[from 2/24/10]
They're already starting with April Fools jokes in February this year! Seattle's parks superintendent says that on April 1st it will be illegal to use tobacco within 25 feet of any other person in a Seattle park. Brilliant!
Details of the law, being created, recreated, revoked and decreed by Gallagher (not that Gallagher), Seattle's Legislator of Parks, are currently baroque, and should be rococo by the time everyone gets the gag.
Especially funny is the idea that the law would protect Seattle's children from seeing people use tobacco products -- but only in parks! That's the only place children exist! You'd think downtown parks would be exempt on account of that.
I think there should be a law against joggers wearing spandex at Green Lake. Not for the children, for me.
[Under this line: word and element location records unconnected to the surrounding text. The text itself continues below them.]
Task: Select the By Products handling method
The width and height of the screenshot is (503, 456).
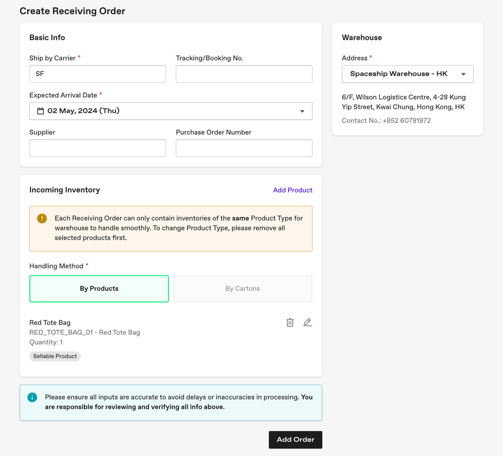Action: [x=99, y=289]
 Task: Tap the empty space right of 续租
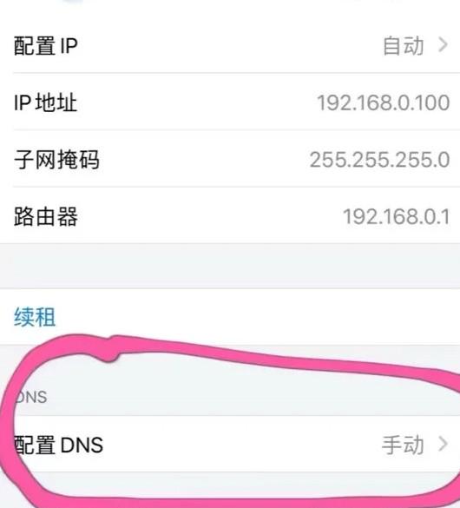click(x=256, y=317)
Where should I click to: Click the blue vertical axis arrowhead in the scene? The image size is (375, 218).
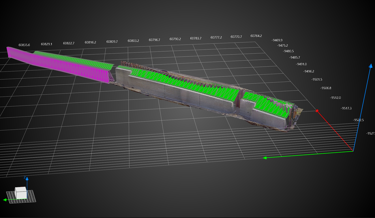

When I was growing up, we children were protected from bad adult behavior by being issued blindfolds, told to shut up and not repeat anything we overheard, particularly words starting with "a", "c", "f", or "sh". We were told that we couldn't complain about cigarette smoke because hot smoke rises, and we were low to the ground. As I got older and taller, I learned to duck as I walked through the living room, to keep my nose and eyes out of the smoke-o-sphere. Eventually, I had to crawl on my hands and knees. It built character and the kind of humility you need to cope with modern life in a police state, and prepared me for years of hunting for butts and spare change. So turns the spinning wheel of life.
I love these 25 foot rules. What an idea. Nobody carries a 25 foot measuring tape around with them, least of all the police. But that's OK, because for these kind of rules, we're just making excuses for people to be barred from parks. So who cares? And besides, if a policeman who thinks 3 inches is 6 says you're within 25 feet of Bobby, you're probably closer than that.
Since you won't be allowed to smoke or chew within 25 feet of anyone else in the park, all the police will have to do to get you to either stop using or leave the park is to gradually approach you. "I'm 30 feet away, now! Better get moving! I'm 27 feet away, now! I take one more big step, and you're busted!"
Speaking of gradual approaches, Parks Superintendent Gallagher says that a gradual approach to a tobacco ban is reasonable, after having before said it wasn't, and also adds that the new law is that gradual reasonable approach. So it will be 25 feet on April 1, 24 feet April 2, 23 feet April 3, etc. By May 1st, possession of an ounce or more of tobacco in a park will be a misdemeanor. And so on, until, by April 1st, 2011, possession of a single half smoked cigarette, even one of those weird clove things, will be an excuse to shoot you on sight.
The important thing isn't the details of the joke, it's the message being sent. Look, they're saying, we know there's thousands of malnourished homeless people walking the streets, who are smoking cheap rollies just because they subdue appetite and anxiety better and more cost effectively than food. If we can do something as simple as this to make their lives more miserable than they already are, and maybe even get them a longer record, and bar them from some or all of Seattle parks, then, hey, why not?
Things to look for if the law is ever really enforced: Disreputable looking men smoking out of paper bags. Teenagers wearing hoods backwards, so you can't see them chew. When challenged they'll produce bags of baby spinach. People standing 18 inches outside of a park, deliberately fanning their smoke toward it, laughing. Dogs at dog parks wearing doggy T-shirts with packs of Camels tucked under the arms. "Not my Camels, officer. I've never met this dog in my life."